HughPickens.com writes Robinson Meyer writes in The Atlantic that in the past year, after the killings of Michael Brown and Tamir Rice, many police departments and police reformists have agreed on the necessity of police-worn body cameras. But the most powerful cameras aren't those on officer's bodies but those wielded by bystanders. We don't yet know who shot videos of officer Michael T. Slager shooting Walter Scott eight times as he runs away but "unknown cameramen and women lived out high democratic ideals: They watched a cop kill someone, shoot recklessly at someone running away, and they kept the camera trained on the cop," writes Robinson. "They were there, on an ordinary, hazy Saturday morning, and they chose to be courageous. They bore witness, at unknown risk to themselves."

"We have been talking about police brutality for years. And now, because of videos, we are seeing just how systemic and widespread it is," tweeted Deray McKesson, an activist in Ferguson, after the videos emerged Tuesday night. "The videos over the past seven months have empowered us to ask deeper questions, to push more forcefully in confronting the system." The process of ascertaining the truth of the world has to start somewhere. A video is one more assertion made about what is real concludes Robinson. "Today, through some unknown hero's stubborn internal choice to witness instead of flee, to press record and to watch something terrible unfold, we have one more such assertion of reality."
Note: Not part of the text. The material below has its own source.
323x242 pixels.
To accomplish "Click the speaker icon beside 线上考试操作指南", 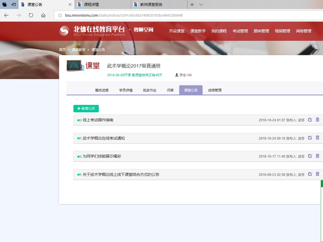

14 of 489 comments (clear)

  1. Re:This cop is clearly wrong by Attila+Dimedici · · Score: 4, Informative

    and unfortunately that requires police with guns and military gear now due to the influence of the NRA.

    In the U.S., the police have always needed guns (at least to some degree). I am not sure how the influence of the NRA can be held responsible for the police "needing" military gear, considering that police began using military gear as laws restricting gun ownership increased. It is worth noting that when it was legal for the common citizen to own automatic firearms, the police were perfectly satisfied to be armed with civilian weaponry.

    --
    The truth is that all men having power ought to be mistrusted. James Madison
  2. Re: And It's Illegal to Videotape Police by Dins · · Score: 3, Informative

    Agreed. GP is incorrect - it's not illegal to record police. Yet, anyway...

  3. Re:Systemic and widespread? by Anonymous Coward · · Score: 3, Informative

    In answer to your question: yes, ALL prior cases he was a primary LEO on will be called into question (IF the defendant has a decent lawyer or time to work on this). What that means is anyone who is incarcerated on a case that he worked on will have a free appeal process (The LEO has been shown to be corrupt) and possibly a get-out-of-jail-free card if they had proclaimed innocence and planting of evidence (As now there is video evidence that he does this). That adds a reasonable doubt. It doesn't matter how guilty or violent the incarcerated person is.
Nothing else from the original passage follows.